[Data provided — start]
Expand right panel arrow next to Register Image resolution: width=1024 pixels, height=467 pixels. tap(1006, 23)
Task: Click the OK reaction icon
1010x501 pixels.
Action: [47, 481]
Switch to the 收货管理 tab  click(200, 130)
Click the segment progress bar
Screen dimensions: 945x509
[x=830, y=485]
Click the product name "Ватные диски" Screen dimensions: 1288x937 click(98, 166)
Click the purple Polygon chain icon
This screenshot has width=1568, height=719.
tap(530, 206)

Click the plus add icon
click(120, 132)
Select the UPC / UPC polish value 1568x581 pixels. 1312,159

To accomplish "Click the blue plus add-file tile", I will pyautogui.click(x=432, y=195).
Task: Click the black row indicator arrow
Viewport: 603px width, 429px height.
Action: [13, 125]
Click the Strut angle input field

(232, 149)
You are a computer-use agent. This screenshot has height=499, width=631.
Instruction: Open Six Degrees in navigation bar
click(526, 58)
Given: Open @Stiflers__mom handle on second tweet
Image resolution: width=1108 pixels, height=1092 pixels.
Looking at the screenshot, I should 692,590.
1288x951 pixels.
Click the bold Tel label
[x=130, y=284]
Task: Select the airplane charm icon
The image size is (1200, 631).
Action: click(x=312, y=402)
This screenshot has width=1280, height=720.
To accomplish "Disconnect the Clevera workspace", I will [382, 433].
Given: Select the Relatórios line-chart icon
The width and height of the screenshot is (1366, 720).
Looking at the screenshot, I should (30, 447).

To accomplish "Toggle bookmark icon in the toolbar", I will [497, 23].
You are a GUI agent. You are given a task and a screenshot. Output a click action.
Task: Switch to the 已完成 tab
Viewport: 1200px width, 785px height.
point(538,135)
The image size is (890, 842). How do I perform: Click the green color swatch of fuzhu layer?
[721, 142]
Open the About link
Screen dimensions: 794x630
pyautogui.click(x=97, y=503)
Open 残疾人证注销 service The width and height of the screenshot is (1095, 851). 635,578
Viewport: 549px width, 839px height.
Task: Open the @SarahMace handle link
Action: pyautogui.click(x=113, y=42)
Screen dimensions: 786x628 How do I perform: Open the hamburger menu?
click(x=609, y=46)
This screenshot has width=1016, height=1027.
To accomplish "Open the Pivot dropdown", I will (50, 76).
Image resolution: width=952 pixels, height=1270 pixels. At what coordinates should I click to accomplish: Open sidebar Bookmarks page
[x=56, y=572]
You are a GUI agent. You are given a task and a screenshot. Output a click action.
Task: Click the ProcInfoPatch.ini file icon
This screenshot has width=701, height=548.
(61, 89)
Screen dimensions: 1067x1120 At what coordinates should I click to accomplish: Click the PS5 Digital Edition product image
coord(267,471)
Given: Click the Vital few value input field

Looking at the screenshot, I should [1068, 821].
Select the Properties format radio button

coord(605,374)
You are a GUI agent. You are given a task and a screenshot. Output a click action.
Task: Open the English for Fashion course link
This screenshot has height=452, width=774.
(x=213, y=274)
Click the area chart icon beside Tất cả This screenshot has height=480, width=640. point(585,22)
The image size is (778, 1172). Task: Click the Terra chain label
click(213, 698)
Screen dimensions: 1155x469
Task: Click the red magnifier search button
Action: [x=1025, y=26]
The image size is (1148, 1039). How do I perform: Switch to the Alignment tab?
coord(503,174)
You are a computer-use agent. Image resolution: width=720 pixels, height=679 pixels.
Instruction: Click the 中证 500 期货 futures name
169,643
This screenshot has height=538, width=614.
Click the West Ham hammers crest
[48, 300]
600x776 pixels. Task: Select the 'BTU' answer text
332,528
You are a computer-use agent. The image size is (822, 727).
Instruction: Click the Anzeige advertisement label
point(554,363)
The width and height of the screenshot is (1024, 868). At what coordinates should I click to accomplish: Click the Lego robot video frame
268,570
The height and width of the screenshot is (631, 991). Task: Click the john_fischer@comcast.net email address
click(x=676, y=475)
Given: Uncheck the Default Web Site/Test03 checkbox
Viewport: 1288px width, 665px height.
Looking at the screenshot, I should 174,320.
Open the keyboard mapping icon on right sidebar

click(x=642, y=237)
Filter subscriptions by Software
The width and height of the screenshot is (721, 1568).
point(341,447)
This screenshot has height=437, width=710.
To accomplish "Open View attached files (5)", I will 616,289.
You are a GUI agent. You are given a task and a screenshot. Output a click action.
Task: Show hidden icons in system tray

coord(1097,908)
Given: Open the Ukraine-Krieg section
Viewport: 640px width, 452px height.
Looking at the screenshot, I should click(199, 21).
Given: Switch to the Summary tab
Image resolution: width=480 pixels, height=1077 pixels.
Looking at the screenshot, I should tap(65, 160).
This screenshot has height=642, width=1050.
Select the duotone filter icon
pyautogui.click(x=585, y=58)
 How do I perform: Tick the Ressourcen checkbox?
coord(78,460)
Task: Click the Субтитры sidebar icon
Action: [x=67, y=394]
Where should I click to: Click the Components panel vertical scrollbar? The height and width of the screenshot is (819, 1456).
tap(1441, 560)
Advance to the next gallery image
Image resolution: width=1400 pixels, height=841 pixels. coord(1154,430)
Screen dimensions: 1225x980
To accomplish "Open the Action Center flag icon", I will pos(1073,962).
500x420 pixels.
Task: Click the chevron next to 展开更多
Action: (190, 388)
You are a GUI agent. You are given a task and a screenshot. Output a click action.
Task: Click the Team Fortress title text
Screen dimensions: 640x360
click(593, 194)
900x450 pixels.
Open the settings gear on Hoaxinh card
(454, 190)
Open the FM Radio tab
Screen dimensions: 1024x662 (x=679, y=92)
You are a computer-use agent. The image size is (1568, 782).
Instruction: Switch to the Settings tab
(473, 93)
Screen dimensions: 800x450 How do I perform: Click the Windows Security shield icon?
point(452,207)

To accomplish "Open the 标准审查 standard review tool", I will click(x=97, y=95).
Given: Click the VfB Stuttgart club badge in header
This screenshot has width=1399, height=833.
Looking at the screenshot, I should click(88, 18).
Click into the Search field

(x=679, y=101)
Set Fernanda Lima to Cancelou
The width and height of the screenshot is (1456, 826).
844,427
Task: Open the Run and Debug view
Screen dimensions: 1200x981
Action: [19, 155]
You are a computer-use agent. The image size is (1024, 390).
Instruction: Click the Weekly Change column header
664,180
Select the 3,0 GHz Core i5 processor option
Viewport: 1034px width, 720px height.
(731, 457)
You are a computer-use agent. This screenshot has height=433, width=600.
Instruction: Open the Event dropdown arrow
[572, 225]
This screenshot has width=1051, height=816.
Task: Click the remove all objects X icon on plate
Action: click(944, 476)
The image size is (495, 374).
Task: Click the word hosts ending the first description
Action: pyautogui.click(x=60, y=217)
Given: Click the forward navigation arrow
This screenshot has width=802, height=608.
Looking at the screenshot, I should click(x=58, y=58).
[Data provided — finish]
Your assignment = Restate each record exactly as written.

Solution to the exercise =
Expand right panel arrow next to Register Image resolution: width=1024 pixels, height=467 pixels. tap(1006, 23)
Task: Click the OK reaction icon
1010x501 pixels.
Action: [47, 481]
Switch to the 收货管理 tab  click(200, 130)
Click the segment progress bar
Screen dimensions: 945x509
[x=830, y=485]
Click the product name "Ватные диски" Screen dimensions: 1288x937 click(98, 166)
Click the purple Polygon chain icon
This screenshot has width=1568, height=719.
tap(530, 206)

Click the plus add icon
click(120, 132)
Select the UPC / UPC polish value 1568x581 pixels. 1312,159

To accomplish "Click the blue plus add-file tile", I will pyautogui.click(x=432, y=195).
Task: Click the black row indicator arrow
Viewport: 603px width, 429px height.
Action: [13, 125]
Click the Strut angle input field

(232, 149)
You are a computer-use agent. This screenshot has height=499, width=631.
Instruction: Open Six Degrees in navigation bar
click(526, 58)
Given: Open @Stiflers__mom handle on second tweet
Image resolution: width=1108 pixels, height=1092 pixels.
Looking at the screenshot, I should 692,590.
1288x951 pixels.
Click the bold Tel label
[x=130, y=284]
Task: Select the airplane charm icon
The image size is (1200, 631).
Action: click(x=312, y=402)
This screenshot has width=1280, height=720.
To accomplish "Disconnect the Clevera workspace", I will [382, 433].
Given: Select the Relatórios line-chart icon
The width and height of the screenshot is (1366, 720).
Looking at the screenshot, I should (30, 447).

To accomplish "Toggle bookmark icon in the toolbar", I will [497, 23].
You are a GUI agent. You are given a task and a screenshot. Output a click action.
Task: Switch to the 已完成 tab
Viewport: 1200px width, 785px height.
point(538,135)
The image size is (890, 842). How do I perform: Click the green color swatch of fuzhu layer?
[721, 142]
Open the About link
Screen dimensions: 794x630
pyautogui.click(x=97, y=503)
Open 残疾人证注销 service The width and height of the screenshot is (1095, 851). 635,578
Viewport: 549px width, 839px height.
Task: Open the @SarahMace handle link
Action: pyautogui.click(x=113, y=42)
Screen dimensions: 786x628 How do I perform: Open the hamburger menu?
click(x=609, y=46)
This screenshot has width=1016, height=1027.
To accomplish "Open the Pivot dropdown", I will (50, 76).
Image resolution: width=952 pixels, height=1270 pixels. At what coordinates should I click to accomplish: Open sidebar Bookmarks page
[x=56, y=572]
You are a GUI agent. You are given a task and a screenshot. Output a click action.
Task: Click the ProcInfoPatch.ini file icon
This screenshot has width=701, height=548.
(61, 89)
Screen dimensions: 1067x1120 At what coordinates should I click to accomplish: Click the PS5 Digital Edition product image
coord(267,471)
Given: Click the Vital few value input field

Looking at the screenshot, I should [1068, 821].
Select the Properties format radio button

coord(605,374)
You are a GUI agent. You are given a task and a screenshot. Output a click action.
Task: Open the English for Fashion course link
This screenshot has height=452, width=774.
(x=213, y=274)
Click the area chart icon beside Tất cả This screenshot has height=480, width=640. point(585,22)
The image size is (778, 1172). Task: Click the Terra chain label
click(213, 698)
Screen dimensions: 1155x469
Task: Click the red magnifier search button
Action: [x=1025, y=26]
The image size is (1148, 1039). How do I perform: Switch to the Alignment tab?
coord(503,174)
You are a computer-use agent. Image resolution: width=720 pixels, height=679 pixels.
Instruction: Click the 中证 500 期货 futures name
169,643
This screenshot has height=538, width=614.
Click the West Ham hammers crest
[48, 300]
600x776 pixels. Task: Select the 'BTU' answer text
332,528
You are a computer-use agent. The image size is (822, 727).
Instruction: Click the Anzeige advertisement label
point(554,363)
The width and height of the screenshot is (1024, 868). At what coordinates should I click to accomplish: Click the Lego robot video frame
268,570
The height and width of the screenshot is (631, 991). Task: Click the john_fischer@comcast.net email address
click(x=676, y=475)
Given: Uncheck the Default Web Site/Test03 checkbox
Viewport: 1288px width, 665px height.
Looking at the screenshot, I should 174,320.
Open the keyboard mapping icon on right sidebar

click(x=642, y=237)
Filter subscriptions by Software
The width and height of the screenshot is (721, 1568).
point(341,447)
This screenshot has height=437, width=710.
To accomplish "Open View attached files (5)", I will 616,289.
You are a GUI agent. You are given a task and a screenshot. Output a click action.
Task: Show hidden icons in system tray

coord(1097,908)
Given: Open the Ukraine-Krieg section
Viewport: 640px width, 452px height.
Looking at the screenshot, I should click(199, 21).
Given: Switch to the Summary tab
Image resolution: width=480 pixels, height=1077 pixels.
Looking at the screenshot, I should tap(65, 160).
This screenshot has height=642, width=1050.
Select the duotone filter icon
pyautogui.click(x=585, y=58)
 How do I perform: Tick the Ressourcen checkbox?
coord(78,460)
Task: Click the Субтитры sidebar icon
Action: [x=67, y=394]
Where should I click to: Click the Components panel vertical scrollbar? The height and width of the screenshot is (819, 1456).
tap(1441, 560)
Advance to the next gallery image
Image resolution: width=1400 pixels, height=841 pixels. coord(1154,430)
Screen dimensions: 1225x980
To accomplish "Open the Action Center flag icon", I will pos(1073,962).
500x420 pixels.
Task: Click the chevron next to 展开更多
Action: (190, 388)
You are a GUI agent. You are given a task and a screenshot. Output a click action.
Task: Click the Team Fortress title text
Screen dimensions: 640x360
click(593, 194)
900x450 pixels.
Open the settings gear on Hoaxinh card
(454, 190)
Open the FM Radio tab
Screen dimensions: 1024x662 (x=679, y=92)
You are a computer-use agent. The image size is (1568, 782).
Instruction: Switch to the Settings tab
(473, 93)
Screen dimensions: 800x450 How do I perform: Click the Windows Security shield icon?
point(452,207)

To accomplish "Open the 标准审查 standard review tool", I will click(x=97, y=95).
Given: Click the VfB Stuttgart club badge in header
This screenshot has width=1399, height=833.
Looking at the screenshot, I should click(88, 18).
Click into the Search field

(x=679, y=101)
Set Fernanda Lima to Cancelou
The width and height of the screenshot is (1456, 826).
844,427
Task: Open the Run and Debug view
Screen dimensions: 1200x981
Action: [19, 155]
You are a computer-use agent. The image size is (1024, 390).
Instruction: Click the Weekly Change column header
664,180
Select the 3,0 GHz Core i5 processor option
Viewport: 1034px width, 720px height.
(731, 457)
You are a computer-use agent. This screenshot has height=433, width=600.
Instruction: Open the Event dropdown arrow
[572, 225]
This screenshot has width=1051, height=816.
Task: Click the remove all objects X icon on plate
Action: click(944, 476)
The image size is (495, 374).
Task: Click the word hosts ending the first description
Action: pyautogui.click(x=60, y=217)
Given: Click the forward navigation arrow
This screenshot has width=802, height=608.
Looking at the screenshot, I should click(x=58, y=58).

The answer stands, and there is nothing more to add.